[Start of section]
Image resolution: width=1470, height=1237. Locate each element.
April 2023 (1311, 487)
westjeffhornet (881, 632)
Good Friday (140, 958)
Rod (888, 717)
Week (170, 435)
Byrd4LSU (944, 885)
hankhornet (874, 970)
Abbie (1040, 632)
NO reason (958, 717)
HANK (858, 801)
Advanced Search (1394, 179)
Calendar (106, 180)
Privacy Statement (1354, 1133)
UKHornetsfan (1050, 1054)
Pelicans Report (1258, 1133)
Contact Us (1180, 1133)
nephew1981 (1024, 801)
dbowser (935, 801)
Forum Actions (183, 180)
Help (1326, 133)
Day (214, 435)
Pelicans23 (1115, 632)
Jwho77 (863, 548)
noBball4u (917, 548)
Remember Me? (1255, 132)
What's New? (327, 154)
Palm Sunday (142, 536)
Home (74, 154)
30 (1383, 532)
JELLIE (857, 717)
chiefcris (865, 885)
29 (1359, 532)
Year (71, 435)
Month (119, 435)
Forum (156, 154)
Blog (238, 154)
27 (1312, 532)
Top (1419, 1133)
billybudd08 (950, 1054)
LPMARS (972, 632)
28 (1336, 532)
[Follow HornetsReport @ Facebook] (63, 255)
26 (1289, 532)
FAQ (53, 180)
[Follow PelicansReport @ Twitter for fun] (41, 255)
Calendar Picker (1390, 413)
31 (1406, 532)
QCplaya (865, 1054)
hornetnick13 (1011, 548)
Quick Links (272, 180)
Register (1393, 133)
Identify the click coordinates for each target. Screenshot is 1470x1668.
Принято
[End of section]
◆ Instructions for the task
All of the data above must be set down again exactly.

◆ Reply to the exercise
Image resolution: width=1470, height=1237. Locate each element.
April 2023 (1311, 487)
westjeffhornet (881, 632)
Good Friday (140, 958)
Rod (888, 717)
Week (170, 435)
Byrd4LSU (944, 885)
hankhornet (874, 970)
Abbie (1040, 632)
NO reason (958, 717)
HANK (858, 801)
Advanced Search (1394, 179)
Calendar (106, 180)
Privacy Statement (1354, 1133)
UKHornetsfan (1050, 1054)
Pelicans Report (1258, 1133)
Contact Us (1180, 1133)
nephew1981 (1024, 801)
dbowser (935, 801)
Forum Actions (183, 180)
Help (1326, 133)
Day (214, 435)
Pelicans23 (1115, 632)
Jwho77 (863, 548)
noBball4u (917, 548)
Remember Me? (1255, 132)
What's New? (327, 154)
Palm Sunday (142, 536)
Home (74, 154)
30 (1383, 532)
JELLIE (857, 717)
chiefcris (865, 885)
29 (1359, 532)
Year (71, 435)
Month (119, 435)
Forum (156, 154)
Blog (238, 154)
27 (1312, 532)
Top (1419, 1133)
billybudd08 (950, 1054)
LPMARS (972, 632)
28 (1336, 532)
[Follow HornetsReport @ Facebook] (63, 255)
26 (1289, 532)
FAQ (53, 180)
[Follow PelicansReport @ Twitter for fun] (41, 255)
Calendar Picker (1390, 413)
31 (1406, 532)
QCplaya (865, 1054)
hornetnick13 (1011, 548)
Quick Links (272, 180)
Register (1393, 133)
Identify the click coordinates for each target. Screenshot is 1470x1668.
Принято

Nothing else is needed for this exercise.